### WORK REQUEST
Output nothing but the lines from the first line of the entries to the line with "Open the page view icon", inclusive, exactly as they read.

Extracted records:
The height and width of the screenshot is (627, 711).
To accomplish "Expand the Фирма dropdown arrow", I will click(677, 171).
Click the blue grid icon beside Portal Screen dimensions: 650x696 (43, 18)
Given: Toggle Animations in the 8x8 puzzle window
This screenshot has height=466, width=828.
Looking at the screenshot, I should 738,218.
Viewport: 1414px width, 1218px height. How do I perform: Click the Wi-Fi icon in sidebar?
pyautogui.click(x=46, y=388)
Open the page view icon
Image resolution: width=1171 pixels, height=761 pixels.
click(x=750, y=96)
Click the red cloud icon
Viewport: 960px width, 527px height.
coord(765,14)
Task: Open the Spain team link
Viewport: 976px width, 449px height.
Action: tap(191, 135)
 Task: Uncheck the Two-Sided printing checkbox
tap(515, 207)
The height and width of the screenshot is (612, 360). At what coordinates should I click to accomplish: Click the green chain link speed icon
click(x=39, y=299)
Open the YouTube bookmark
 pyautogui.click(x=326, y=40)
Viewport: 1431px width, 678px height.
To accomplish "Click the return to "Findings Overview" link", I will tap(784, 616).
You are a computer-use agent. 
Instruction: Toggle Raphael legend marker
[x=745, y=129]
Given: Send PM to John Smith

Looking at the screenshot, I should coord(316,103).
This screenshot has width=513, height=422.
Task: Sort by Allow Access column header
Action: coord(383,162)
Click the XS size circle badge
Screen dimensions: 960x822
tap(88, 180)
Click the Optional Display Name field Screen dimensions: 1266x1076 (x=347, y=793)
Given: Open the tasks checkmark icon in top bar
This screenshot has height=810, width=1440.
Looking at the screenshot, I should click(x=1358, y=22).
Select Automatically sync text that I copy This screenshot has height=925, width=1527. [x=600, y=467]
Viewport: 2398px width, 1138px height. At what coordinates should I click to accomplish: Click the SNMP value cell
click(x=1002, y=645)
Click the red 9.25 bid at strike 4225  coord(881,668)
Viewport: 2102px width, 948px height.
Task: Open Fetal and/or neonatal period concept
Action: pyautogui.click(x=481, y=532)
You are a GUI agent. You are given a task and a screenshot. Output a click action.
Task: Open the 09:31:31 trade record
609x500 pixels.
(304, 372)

### TASK RESPONSE
The height and width of the screenshot is (627, 711).
To accomplish "Expand the Фирма dropdown arrow", I will click(677, 171).
Click the blue grid icon beside Portal Screen dimensions: 650x696 (43, 18)
Given: Toggle Animations in the 8x8 puzzle window
This screenshot has height=466, width=828.
Looking at the screenshot, I should 738,218.
Viewport: 1414px width, 1218px height. How do I perform: Click the Wi-Fi icon in sidebar?
pyautogui.click(x=46, y=388)
Open the page view icon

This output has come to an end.